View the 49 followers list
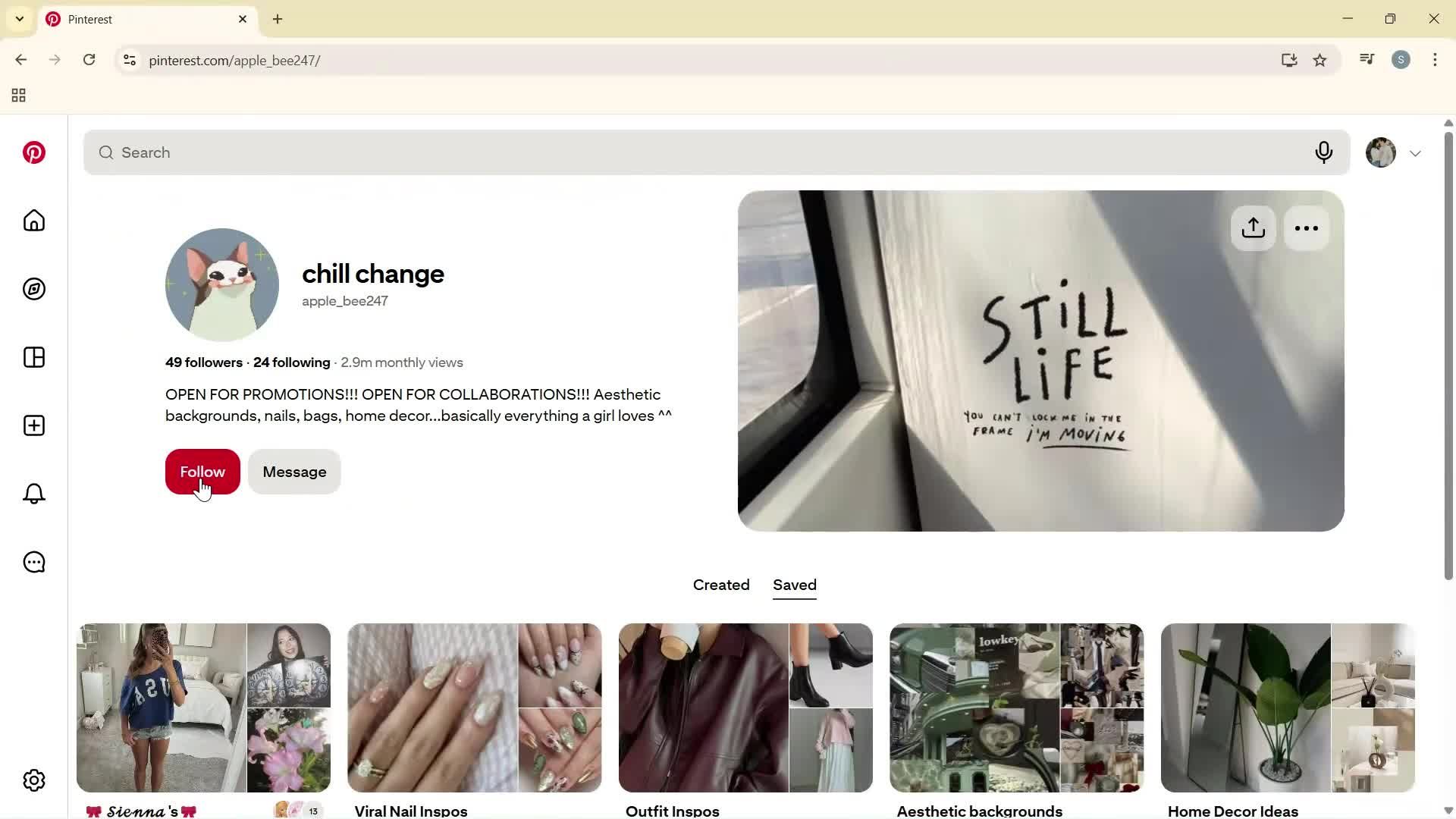1456x819 pixels. click(x=204, y=362)
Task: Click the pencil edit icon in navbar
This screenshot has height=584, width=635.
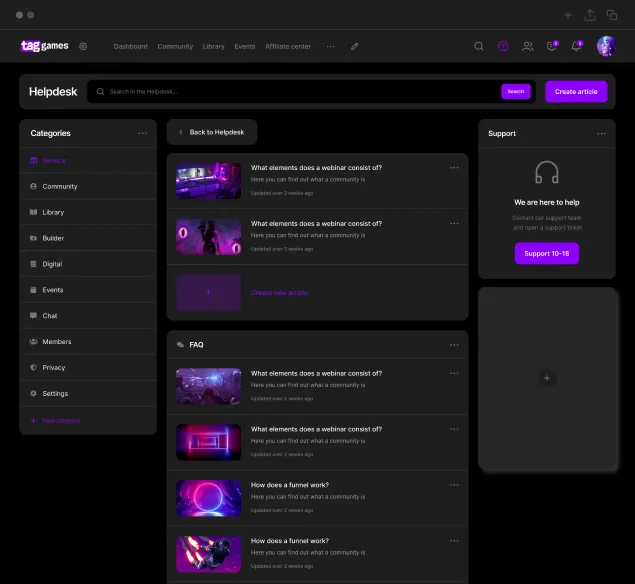Action: point(354,46)
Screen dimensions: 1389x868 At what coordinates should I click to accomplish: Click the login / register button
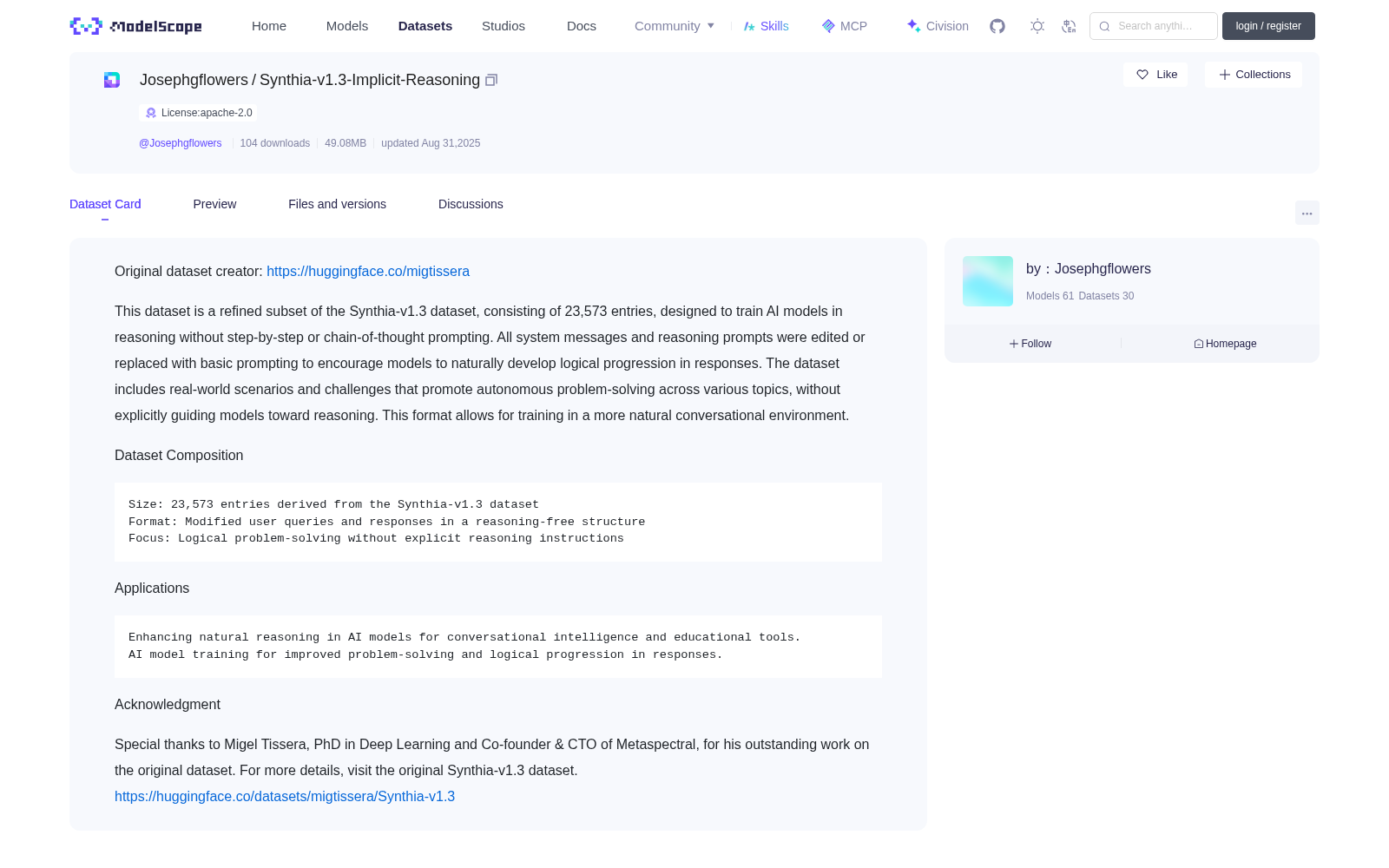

*-*-*

▶ INSTRUCTIONS TO FOLLOW
Repeat the records word for word, skipping pictures.

▶ WRITTEN SOLUTION
View the 49 followers list
1456x819 pixels. click(x=204, y=362)
Task: Click the pencil edit icon in navbar
This screenshot has height=584, width=635.
Action: point(354,46)
Screen dimensions: 1389x868 At what coordinates should I click to accomplish: Click the login / register button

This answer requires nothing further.